ChuckMcM · 10 years ago
Nice article, would be interesting to build something that HexView did, in fact, find "nearly indestructible". Full disclosure I'm a fan of the Yubikey, I think that something like it will be the future of operational security for networks. Requiring the key be present to answer challenges helps a lot.
j_s · 10 years ago
Read a much more detailed security review of the Yubikey as it works in practice here:

http://www.unrest.ca/yubico-reinvents-the-yubikey

Luc · 10 years ago
That's a lot of text to say nothing of interest. I really love how they question the trade offs made in the PCB design, as if these things didn't occur to the designers.
spectralblu · 10 years ago
Disappointed that they did nothing to probe the onboard MCUs to see if they could get it to leak anything, and just dismissed that with "we expect it to get high marks there." This seems an awfully low quality report from an infosec company. I was hoping to see an audit of the controllers onboard to see if (and if so, how much effort) they can extract onboard secrets, because after all that's the whole purpose of this device, to act as a secrets repository.
detaro · 10 years ago
First line of the page: Yubikey is a curiosity-driven side project for us and we have plans to dig a bit further into hardware as time permits. If anybody could confidentially help with NXP datasheets, it would be much appreciated.

I guess they could have waited until they had more to publish it, but I found it interesting regardless

Niten · 10 years ago
All else being equal it would be nice if the keys' casing were more tamper-resistant. But the article doesn't even touch on the tamper resistance of the NXP A7005, which is the part that actually matters.
jonknee · 10 years ago
I found it interesting since as a user you can't see the PCB. Of course the designers knew about the tradeoffs, it's just nice to know what those tradeoffs were.
beagle3 · 10 years ago
While we're at it .. are there any other tokens/smartcards that could be used for signing messages (ECC preferable, RSA acceptable)? I only know of YubiKey and the KernelConcepts PGPcard.
watersb · 10 years ago
I have the Github-branded YubiKey, as well as another U2F FIDO key that I purchased last year from Plug-Up.

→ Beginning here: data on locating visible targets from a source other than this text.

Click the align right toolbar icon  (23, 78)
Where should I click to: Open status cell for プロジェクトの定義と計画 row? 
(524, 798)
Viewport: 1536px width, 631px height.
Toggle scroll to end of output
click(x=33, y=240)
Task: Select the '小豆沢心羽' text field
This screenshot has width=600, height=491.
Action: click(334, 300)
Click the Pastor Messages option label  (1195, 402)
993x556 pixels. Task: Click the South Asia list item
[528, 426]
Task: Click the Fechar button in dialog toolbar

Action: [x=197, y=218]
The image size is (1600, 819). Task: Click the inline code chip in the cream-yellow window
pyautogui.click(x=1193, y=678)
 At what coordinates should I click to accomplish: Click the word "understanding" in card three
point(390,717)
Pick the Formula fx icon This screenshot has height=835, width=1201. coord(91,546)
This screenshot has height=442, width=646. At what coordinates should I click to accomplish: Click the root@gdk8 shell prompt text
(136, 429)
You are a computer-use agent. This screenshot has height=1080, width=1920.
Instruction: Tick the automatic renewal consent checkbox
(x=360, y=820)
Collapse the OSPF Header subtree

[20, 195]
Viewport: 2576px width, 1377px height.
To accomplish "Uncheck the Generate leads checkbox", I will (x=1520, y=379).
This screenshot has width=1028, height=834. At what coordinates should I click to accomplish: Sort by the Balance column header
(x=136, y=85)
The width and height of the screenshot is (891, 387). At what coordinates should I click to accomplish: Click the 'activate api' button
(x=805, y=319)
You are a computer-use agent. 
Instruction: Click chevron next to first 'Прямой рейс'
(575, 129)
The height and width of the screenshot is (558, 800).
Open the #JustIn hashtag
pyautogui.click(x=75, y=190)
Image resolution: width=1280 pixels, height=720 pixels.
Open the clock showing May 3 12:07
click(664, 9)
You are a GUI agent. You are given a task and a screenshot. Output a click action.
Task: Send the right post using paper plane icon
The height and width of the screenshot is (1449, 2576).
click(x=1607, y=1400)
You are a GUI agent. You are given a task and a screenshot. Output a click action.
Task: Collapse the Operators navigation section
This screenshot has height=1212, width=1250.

But now PlugUp web site, http://pu1.fr, redirects to a trendy, rebranded site that I can't get to work. So I don't know if that vendor exists anymore.

I am excited about YubiCo products. The key I have Just Works, looks and feels very well-made.

X-Cubed · 10 years ago
Nitrokey is another one: https://www.nitrokey.com/
beagle3 · 10 years ago
Thanks. Nitrokey looks nice. I'll have to look deeper into the github repo to see what it actually supports in hardware though - the website does not mention the smartcard standards that are actually supported.